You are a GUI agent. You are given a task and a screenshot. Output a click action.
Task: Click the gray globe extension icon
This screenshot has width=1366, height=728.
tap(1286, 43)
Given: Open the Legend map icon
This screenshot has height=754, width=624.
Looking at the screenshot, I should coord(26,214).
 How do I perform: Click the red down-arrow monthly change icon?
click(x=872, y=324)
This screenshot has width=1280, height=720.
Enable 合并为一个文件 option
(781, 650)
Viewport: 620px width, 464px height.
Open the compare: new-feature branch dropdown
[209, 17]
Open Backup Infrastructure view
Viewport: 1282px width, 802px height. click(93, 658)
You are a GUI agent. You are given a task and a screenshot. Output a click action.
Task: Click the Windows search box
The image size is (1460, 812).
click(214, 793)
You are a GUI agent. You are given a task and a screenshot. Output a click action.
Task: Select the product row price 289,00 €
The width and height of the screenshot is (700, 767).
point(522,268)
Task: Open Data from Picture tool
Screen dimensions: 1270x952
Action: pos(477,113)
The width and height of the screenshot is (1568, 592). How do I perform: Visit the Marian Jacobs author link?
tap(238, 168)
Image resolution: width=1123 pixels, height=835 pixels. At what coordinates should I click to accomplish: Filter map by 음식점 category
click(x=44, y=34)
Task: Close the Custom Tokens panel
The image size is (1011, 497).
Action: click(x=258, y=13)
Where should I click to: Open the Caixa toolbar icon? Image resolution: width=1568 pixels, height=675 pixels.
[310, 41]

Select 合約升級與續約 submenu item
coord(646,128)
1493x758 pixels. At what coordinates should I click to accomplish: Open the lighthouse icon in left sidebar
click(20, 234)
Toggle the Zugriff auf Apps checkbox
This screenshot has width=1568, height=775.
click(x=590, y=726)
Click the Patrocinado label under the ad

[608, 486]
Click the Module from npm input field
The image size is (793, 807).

___

:: What you have to do ::
Retype the portion of the data above that starts on the line with "Image resolution: width=1123" and finishes on the line with "Toggle the Zugriff auf Apps checkbox", including both of those lines.

:: Reply to the exercise ::
Image resolution: width=1123 pixels, height=835 pixels. At what coordinates should I click to accomplish: Filter map by 음식점 category
click(x=44, y=34)
Task: Close the Custom Tokens panel
The image size is (1011, 497).
Action: click(x=258, y=13)
Where should I click to: Open the Caixa toolbar icon? Image resolution: width=1568 pixels, height=675 pixels.
[310, 41]

Select 合約升級與續約 submenu item
coord(646,128)
1493x758 pixels. At what coordinates should I click to accomplish: Open the lighthouse icon in left sidebar
click(20, 234)
Toggle the Zugriff auf Apps checkbox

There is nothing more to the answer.